Currently, I will ask about OpenAI's batch API, which is not available in GPT-4 Turbo.
The following article file is expected to be searched:

Trying Out the Newly Introduced OpenAI Batch API

The source code is as follows.

// Create a thread
const thread = await openai.beta.threads.create({
  messages: [
    {
      role: 'user',
      content: 'When was the OpenAI batch API announced? Tell me the details'
    }
  ]
});
// Execute & poll the thread
const run = await openai.beta.threads.runs.createAndPoll(thread.id, {
  assistant_id: assistant.id
});
// Output results
const messages = await openai.beta.threads.messages.list(
  thread.id
);
const reply = messages.data[0]?.content[0];
if (reply.type === 'text') {
  console.log('message: ', reply.text.value); // Text content
  console.log('annotations: ', reply.text.annotations); // Annotations from File Search
}

Executing this returns the following result.

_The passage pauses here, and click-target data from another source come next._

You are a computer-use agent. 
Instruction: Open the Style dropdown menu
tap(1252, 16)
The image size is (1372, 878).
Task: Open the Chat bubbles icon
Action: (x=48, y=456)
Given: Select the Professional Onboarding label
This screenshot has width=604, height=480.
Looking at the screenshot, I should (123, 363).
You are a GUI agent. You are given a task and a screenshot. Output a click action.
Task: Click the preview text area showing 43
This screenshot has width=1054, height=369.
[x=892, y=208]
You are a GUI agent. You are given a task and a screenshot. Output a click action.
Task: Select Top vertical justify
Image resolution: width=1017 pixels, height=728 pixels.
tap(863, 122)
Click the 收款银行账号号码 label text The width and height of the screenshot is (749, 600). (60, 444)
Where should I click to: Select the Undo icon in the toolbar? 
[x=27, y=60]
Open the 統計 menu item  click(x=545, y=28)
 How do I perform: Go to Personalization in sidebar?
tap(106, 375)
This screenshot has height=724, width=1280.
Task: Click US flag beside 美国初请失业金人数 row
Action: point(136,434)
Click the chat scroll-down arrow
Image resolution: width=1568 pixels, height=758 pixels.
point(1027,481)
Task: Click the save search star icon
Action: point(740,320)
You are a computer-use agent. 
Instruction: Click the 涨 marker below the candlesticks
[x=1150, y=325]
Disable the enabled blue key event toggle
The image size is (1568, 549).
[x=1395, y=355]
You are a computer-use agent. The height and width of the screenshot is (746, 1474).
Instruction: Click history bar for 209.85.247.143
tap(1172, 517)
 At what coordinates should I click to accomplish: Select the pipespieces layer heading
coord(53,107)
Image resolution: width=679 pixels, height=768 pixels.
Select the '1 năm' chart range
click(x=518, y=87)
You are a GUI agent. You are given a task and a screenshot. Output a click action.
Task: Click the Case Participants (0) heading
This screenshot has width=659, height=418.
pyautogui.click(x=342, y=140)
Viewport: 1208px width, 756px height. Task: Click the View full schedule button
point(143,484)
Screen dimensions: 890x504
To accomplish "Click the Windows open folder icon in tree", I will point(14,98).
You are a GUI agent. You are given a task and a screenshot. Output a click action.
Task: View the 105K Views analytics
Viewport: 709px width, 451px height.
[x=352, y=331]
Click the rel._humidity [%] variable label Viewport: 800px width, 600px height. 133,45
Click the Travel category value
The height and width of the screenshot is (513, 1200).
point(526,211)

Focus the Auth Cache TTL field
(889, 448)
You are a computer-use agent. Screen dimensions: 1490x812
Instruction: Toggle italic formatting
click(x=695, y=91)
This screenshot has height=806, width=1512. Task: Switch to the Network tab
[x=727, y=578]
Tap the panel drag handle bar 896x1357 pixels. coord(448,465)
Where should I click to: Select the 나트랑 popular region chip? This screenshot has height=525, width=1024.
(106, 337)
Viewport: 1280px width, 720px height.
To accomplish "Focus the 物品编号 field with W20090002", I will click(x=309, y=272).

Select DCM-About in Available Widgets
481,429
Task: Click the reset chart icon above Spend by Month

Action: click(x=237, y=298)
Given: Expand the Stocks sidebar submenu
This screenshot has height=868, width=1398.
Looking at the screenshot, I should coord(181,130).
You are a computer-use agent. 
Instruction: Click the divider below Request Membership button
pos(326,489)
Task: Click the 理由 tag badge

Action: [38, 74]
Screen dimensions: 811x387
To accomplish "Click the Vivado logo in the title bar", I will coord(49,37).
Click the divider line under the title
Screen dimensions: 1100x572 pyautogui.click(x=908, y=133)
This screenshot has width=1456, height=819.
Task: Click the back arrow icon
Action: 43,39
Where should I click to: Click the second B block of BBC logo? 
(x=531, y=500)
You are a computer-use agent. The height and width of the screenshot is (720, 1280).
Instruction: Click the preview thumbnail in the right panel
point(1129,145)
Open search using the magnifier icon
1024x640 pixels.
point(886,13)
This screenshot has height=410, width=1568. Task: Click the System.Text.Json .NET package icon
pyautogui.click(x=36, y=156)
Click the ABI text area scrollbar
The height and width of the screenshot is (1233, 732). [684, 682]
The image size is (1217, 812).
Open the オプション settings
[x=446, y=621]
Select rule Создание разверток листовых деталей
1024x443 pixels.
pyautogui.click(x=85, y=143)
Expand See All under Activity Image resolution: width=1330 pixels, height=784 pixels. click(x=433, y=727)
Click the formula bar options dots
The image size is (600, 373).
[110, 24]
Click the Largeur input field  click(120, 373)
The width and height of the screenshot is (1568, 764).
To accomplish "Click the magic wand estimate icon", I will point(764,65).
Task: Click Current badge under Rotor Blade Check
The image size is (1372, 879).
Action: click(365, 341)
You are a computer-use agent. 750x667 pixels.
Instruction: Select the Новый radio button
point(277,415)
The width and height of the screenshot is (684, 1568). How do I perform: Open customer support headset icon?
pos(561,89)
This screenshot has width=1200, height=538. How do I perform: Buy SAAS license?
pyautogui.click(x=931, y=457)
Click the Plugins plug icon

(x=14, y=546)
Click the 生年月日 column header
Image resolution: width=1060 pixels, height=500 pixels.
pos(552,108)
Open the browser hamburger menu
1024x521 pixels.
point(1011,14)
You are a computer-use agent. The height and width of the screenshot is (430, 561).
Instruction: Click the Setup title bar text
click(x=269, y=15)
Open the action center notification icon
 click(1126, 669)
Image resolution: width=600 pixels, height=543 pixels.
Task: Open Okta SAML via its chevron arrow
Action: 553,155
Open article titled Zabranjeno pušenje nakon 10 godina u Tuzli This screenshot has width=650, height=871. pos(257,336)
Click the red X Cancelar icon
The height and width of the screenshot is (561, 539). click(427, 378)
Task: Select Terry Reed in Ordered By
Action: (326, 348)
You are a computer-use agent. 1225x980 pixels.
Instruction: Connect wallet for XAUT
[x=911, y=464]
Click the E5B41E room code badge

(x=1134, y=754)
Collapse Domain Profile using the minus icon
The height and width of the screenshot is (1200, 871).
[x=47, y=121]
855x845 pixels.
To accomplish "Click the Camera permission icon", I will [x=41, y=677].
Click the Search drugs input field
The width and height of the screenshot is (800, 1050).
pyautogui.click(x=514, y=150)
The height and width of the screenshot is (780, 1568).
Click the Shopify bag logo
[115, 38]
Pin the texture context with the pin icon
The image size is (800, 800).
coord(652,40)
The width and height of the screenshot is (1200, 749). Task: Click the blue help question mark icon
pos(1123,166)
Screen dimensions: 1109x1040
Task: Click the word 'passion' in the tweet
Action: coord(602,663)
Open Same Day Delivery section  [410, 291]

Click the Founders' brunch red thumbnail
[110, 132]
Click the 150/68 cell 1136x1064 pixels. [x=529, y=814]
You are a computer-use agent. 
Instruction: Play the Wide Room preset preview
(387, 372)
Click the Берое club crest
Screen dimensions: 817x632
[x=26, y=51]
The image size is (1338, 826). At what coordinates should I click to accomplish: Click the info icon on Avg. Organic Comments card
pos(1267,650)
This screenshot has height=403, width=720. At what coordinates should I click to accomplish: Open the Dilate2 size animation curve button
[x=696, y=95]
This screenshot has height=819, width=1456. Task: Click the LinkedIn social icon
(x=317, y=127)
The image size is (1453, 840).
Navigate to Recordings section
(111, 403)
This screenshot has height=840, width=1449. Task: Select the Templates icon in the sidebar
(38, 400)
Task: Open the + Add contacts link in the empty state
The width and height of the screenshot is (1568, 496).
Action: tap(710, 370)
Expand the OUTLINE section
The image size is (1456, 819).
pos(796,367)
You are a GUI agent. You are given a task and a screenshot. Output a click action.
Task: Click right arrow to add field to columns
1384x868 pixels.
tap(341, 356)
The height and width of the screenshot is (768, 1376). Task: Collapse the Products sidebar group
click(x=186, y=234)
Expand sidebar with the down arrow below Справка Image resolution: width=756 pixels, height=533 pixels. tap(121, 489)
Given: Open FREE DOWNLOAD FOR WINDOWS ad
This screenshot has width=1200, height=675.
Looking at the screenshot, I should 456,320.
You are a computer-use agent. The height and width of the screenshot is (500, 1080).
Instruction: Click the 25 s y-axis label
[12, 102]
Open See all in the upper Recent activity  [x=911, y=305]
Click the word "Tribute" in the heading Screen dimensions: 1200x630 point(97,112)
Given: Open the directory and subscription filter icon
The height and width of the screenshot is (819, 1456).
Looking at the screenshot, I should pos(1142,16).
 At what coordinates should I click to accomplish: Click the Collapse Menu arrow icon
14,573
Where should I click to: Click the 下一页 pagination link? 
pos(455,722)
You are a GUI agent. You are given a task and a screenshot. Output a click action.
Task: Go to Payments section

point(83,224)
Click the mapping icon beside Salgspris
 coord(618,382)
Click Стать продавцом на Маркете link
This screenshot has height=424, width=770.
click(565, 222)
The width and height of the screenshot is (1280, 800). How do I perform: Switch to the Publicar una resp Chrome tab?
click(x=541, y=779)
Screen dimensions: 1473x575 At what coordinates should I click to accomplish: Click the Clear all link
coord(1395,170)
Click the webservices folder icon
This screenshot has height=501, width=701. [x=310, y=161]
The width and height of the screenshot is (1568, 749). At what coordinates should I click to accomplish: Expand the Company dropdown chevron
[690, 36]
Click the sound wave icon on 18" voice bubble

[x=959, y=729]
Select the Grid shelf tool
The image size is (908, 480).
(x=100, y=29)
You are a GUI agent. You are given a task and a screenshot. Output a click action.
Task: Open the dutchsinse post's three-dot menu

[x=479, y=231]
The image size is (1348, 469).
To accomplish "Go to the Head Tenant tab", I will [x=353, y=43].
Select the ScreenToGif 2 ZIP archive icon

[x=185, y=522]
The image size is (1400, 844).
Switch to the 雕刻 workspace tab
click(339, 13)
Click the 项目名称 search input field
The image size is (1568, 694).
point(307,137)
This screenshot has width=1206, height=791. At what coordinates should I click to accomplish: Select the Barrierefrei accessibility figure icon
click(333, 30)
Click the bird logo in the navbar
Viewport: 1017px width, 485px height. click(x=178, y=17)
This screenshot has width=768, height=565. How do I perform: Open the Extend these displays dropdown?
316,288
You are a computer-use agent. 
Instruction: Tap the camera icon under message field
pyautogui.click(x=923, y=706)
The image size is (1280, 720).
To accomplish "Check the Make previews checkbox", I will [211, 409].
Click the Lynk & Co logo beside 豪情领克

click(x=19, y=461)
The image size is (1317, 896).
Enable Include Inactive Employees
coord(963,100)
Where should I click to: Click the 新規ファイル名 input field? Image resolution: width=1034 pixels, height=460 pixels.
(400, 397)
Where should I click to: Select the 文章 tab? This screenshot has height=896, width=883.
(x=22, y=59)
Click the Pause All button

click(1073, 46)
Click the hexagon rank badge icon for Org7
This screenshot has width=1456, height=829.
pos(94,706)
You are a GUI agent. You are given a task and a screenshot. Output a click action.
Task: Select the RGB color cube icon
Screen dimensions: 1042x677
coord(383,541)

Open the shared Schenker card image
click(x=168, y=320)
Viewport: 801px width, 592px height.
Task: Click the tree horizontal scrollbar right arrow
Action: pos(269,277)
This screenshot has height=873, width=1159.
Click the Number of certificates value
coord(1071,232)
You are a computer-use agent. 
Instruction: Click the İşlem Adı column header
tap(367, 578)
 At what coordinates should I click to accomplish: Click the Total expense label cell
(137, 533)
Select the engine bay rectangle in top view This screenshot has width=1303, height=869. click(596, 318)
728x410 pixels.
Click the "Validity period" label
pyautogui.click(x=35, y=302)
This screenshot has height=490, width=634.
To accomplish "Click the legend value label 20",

It is clear that the latest article has been searched. The annotations correctly set the source of the quote.

By contrast, sending the same prompt to an assistant with File Search disabled resulted in the following outcome.

Because it is unlearned information, it could not return an appropriate response (although no hallucinations occurred and the honest answer was somewhat pleasing).

Attaching a Vector Store to a Thread

Vector Stores can be attached not only to assistants but also to threads.

The following source code attaches an existing Vector Store to a thread.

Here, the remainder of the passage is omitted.